Anwendbarkeit des SNG Wizards im DON-Endgame?

    • micha1100
      micha1100
      Bronze
      Dabei seit: 08.02.2006 Beiträge: 1.860
      Ich spiele hauptsächlich DONs und benutze den SNG Wizard. Der ist zwar an sich ein sehr brauchbares Programm, um das eigene Spiel bei SitandGos zu überprüfen, aber ich bekomme immer mehr Zweifel, daß er für DONs bei höheren Blinds immer noch zuverlässig ist.

      Es ist bekannt, daß das ICM nur die aktuelle Situation berücksichtigt, nicht aber die Tatsache, wer als nächstes von den Blinds getroffen wird etc. Bei normalen STTs kann man da sicherlich recht einfach adapten, aber bei DONs, wo es nur ums reine Überleben geht, ist das schon eine ziemlich große Einschränkung.
      Außerdem scheint der Wiz small stacks zu überbewerten. Wenn ich beispielsweise in einem DON an der bubble der einzige small stack bin und kaum noch fold equity habe und Wiz mir trotzdem noch 60%+ Gewinnchance gibt und mich dementsprechend tight spielen läßt, halte ich das für sehr fragwürdig. Ich kann es mir nur so erklären, daß in der Berechnung irgendwie die Wahrscheinlichkeit einer Kollision von big stacks enthalten ist, die es aber so in der Realität bei DONs nicht gibt bzw. die sehr viel geringer ist als in einem normalen SnG.

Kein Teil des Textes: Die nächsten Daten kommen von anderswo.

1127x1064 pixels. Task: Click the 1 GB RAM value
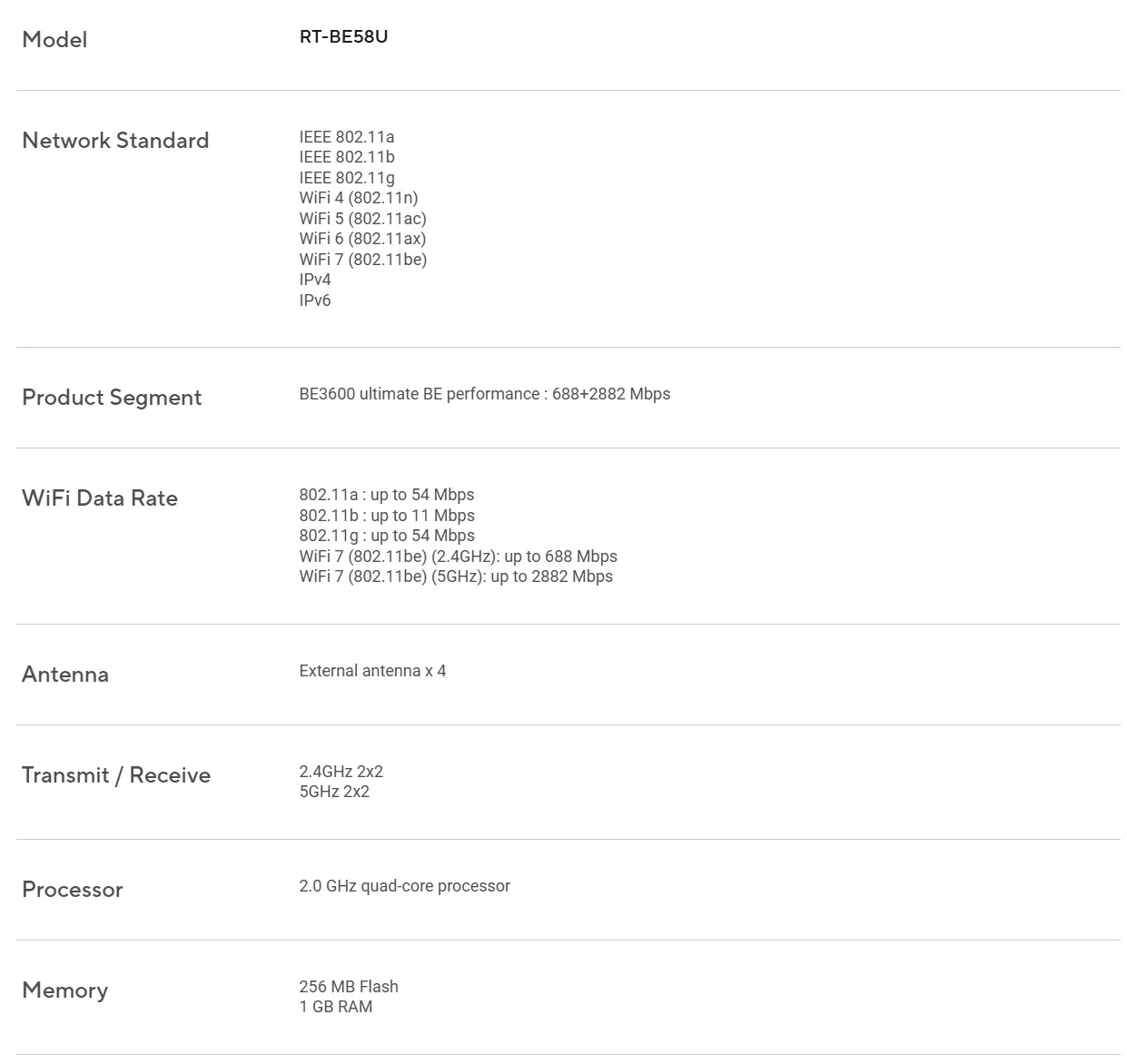[336, 1007]
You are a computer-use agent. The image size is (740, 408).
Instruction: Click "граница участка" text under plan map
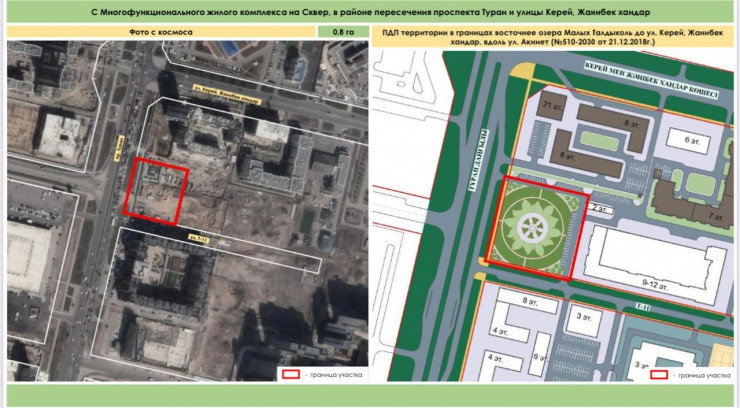tap(703, 375)

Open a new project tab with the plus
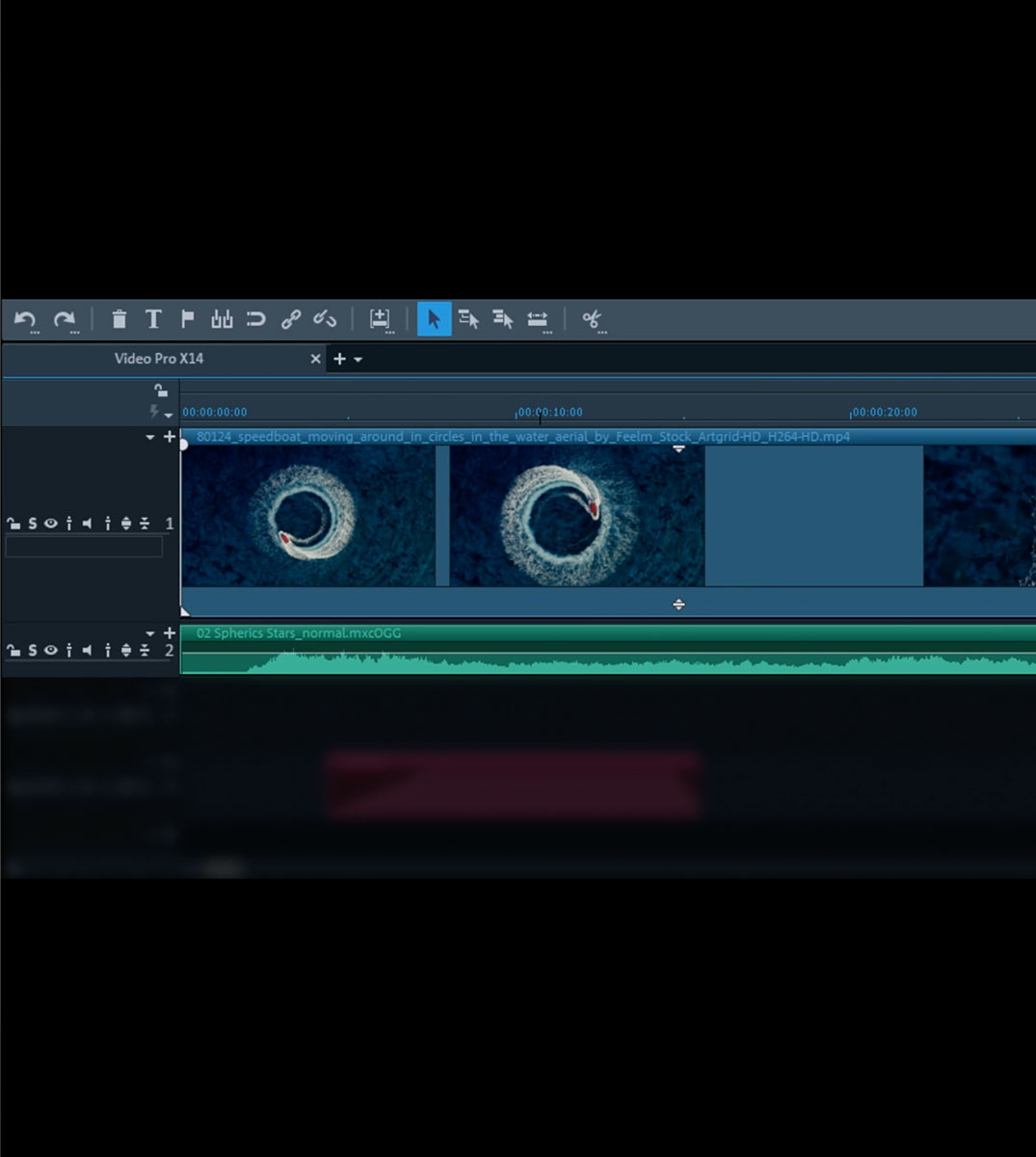(339, 359)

      Meine Frage daher an die winningplayer unter den DON-Spielern - wie streng haltet ihr euch an die Wizard-Ergebnisse? Gibt es einen bestimmten Punkt, ab dem ihr Abweichungen empfehlt? Macht ihr mehr oder weniger -EV-Pushes als bei normalen SnGs?
  • 2 Antworten
    • goldenanton
      goldenanton
      Bronze
      Dabei seit: 17.02.2005 Beiträge: 529
      Achtung nur gefährliches halbwissen, bitte korrigiert mich wenn es falsch ist.

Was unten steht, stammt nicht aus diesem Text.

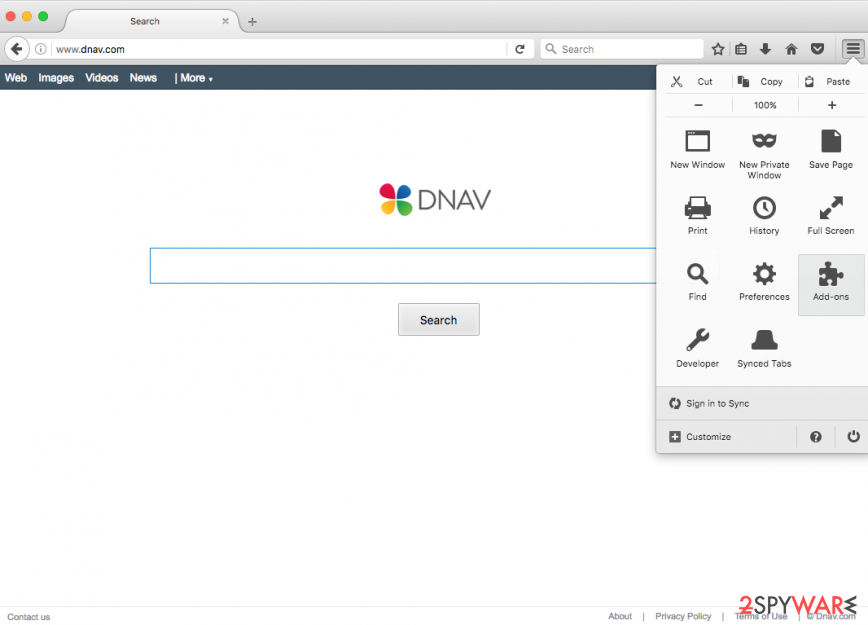The height and width of the screenshot is (625, 868).
Task: Open the History panel icon
Action: point(764,210)
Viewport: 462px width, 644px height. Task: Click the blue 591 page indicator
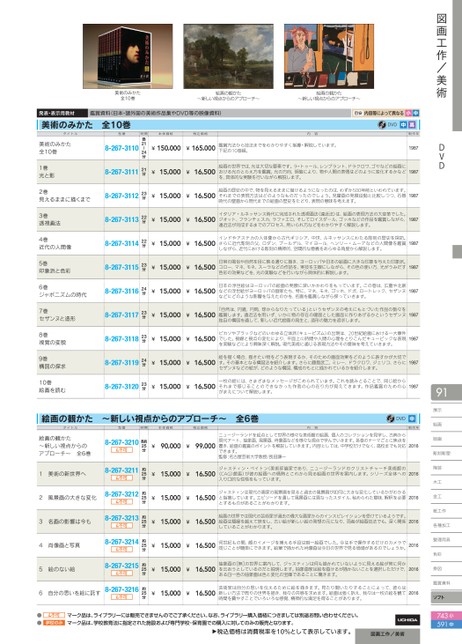click(x=446, y=624)
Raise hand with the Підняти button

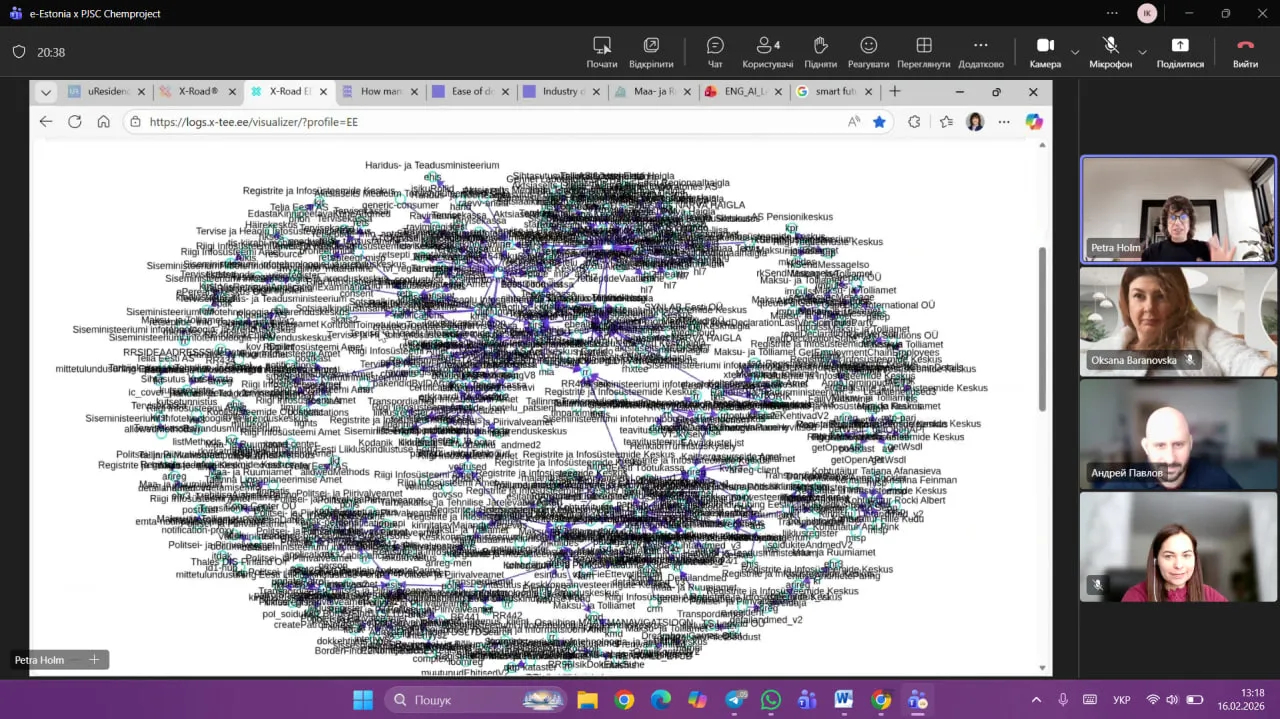click(x=820, y=52)
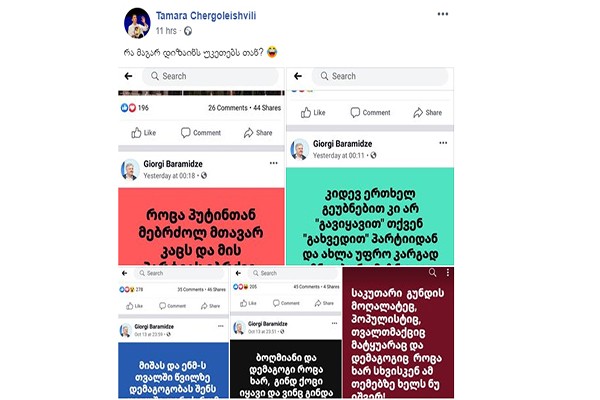Open options for Giorgi Baramidze's 00:18 post
The height and width of the screenshot is (400, 600).
click(x=274, y=163)
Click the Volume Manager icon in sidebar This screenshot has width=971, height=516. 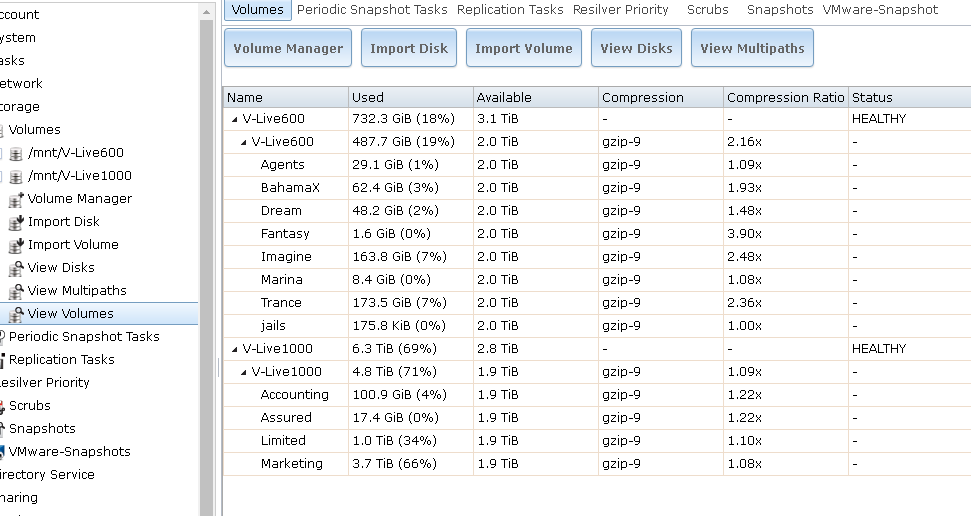coord(16,199)

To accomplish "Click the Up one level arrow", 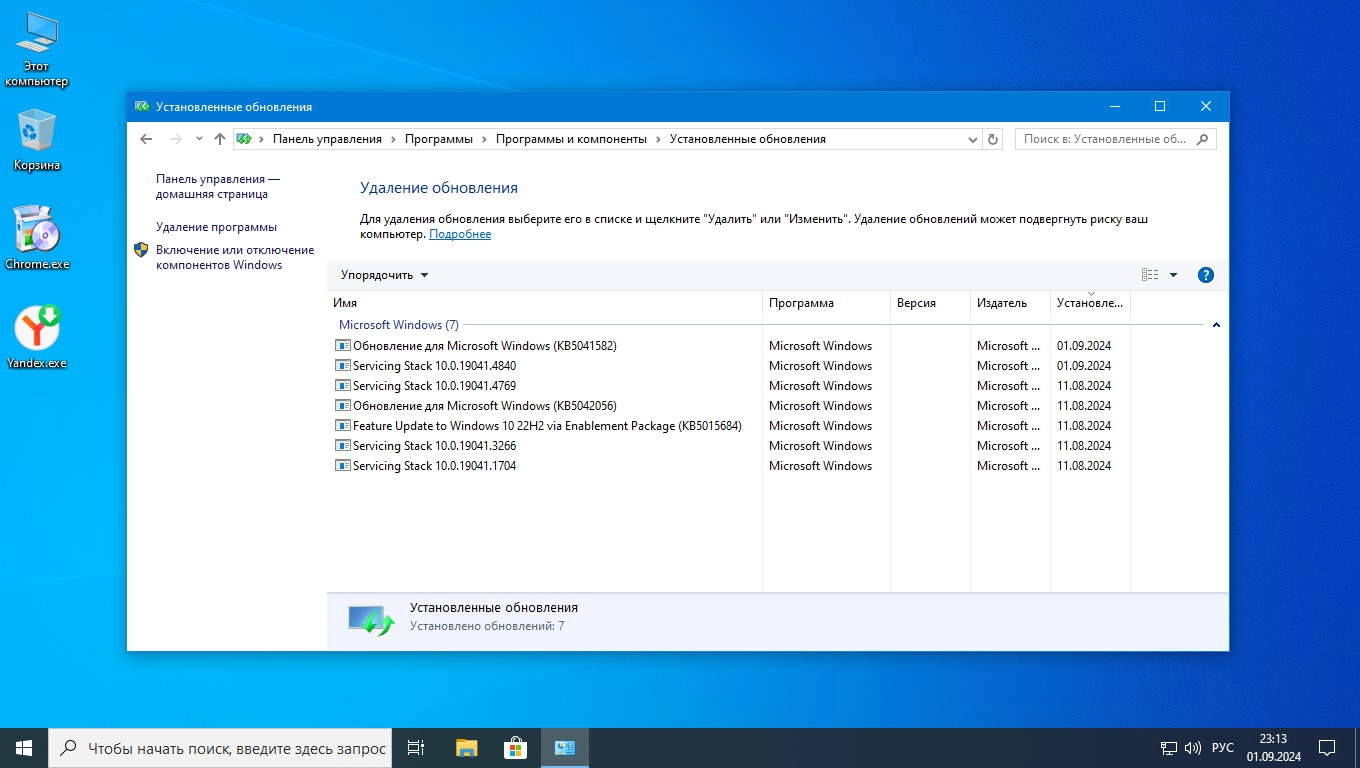I will click(x=220, y=139).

      Der SNG wiz berechet immer die range gegen den du all in kommst nie cooperated, soweit wie ich das verstanden habe.
      Die ranges muss du um einiges tighter stelln da gegner auf den dons niemals soviel callt. Sobald 2gegner all in sind kann sng wiz nichts berechnen, kannst ja ausprobiern. Wenn vor dir einer in den blinds kommt und damit ihn der blind auffrisst kannst du dir ausrechnen welche wahrscheinlichkeit er hat damit er busted und ob es profitabler ist zu vor all in zu gehn, solche berechnungen sind manchmal im handbewertungsforum bzw immer dann wenn sie gebraucht werden ;-)
    • micha1100
      micha1100
      Bronze
      Dabei seit: 08.02.2006 Beiträge: 1.860
      Daß die ranges jeweils eingestellt werden müssen ist klar, ebenfalls, daß man sehr vorsichtig spielt, wenn ein (anderer) shortstack vor uns in ein All-In gezwungen wird.

      Meine Frage bezieht sich mehr auf Situationen, in denen ich nicht damit rechnen kann, mich ins Geld zu folden, und Gefahr laufe, auszublinden, wenn ich nicht aktiv werde. Der Wizard scheint hier doch zu sehr tightem Spiel zu raten.
      Hatte gerade wieder ein gutes Beispiel - ich bin absoluter shortstack an der bubble mit ca 1,5 BB, UTG+1 = höchstens drei Hände vom erzwungenen All-In entfernt. BB ist ein bigstack, die anderen 4 Spieler haben 1500-2500 Chips.
      Selbst wenn ich CO und BU sehr tight (5%) und auch SB recht tight (25%) callen lasse (BB natürlich 100%), rät mir der Wizard, nur AA zu pushen, weil er mir bei einem Fold noch 75% Gewinnchance gibt. Kommt mir nicht sehr sinnvoll vor.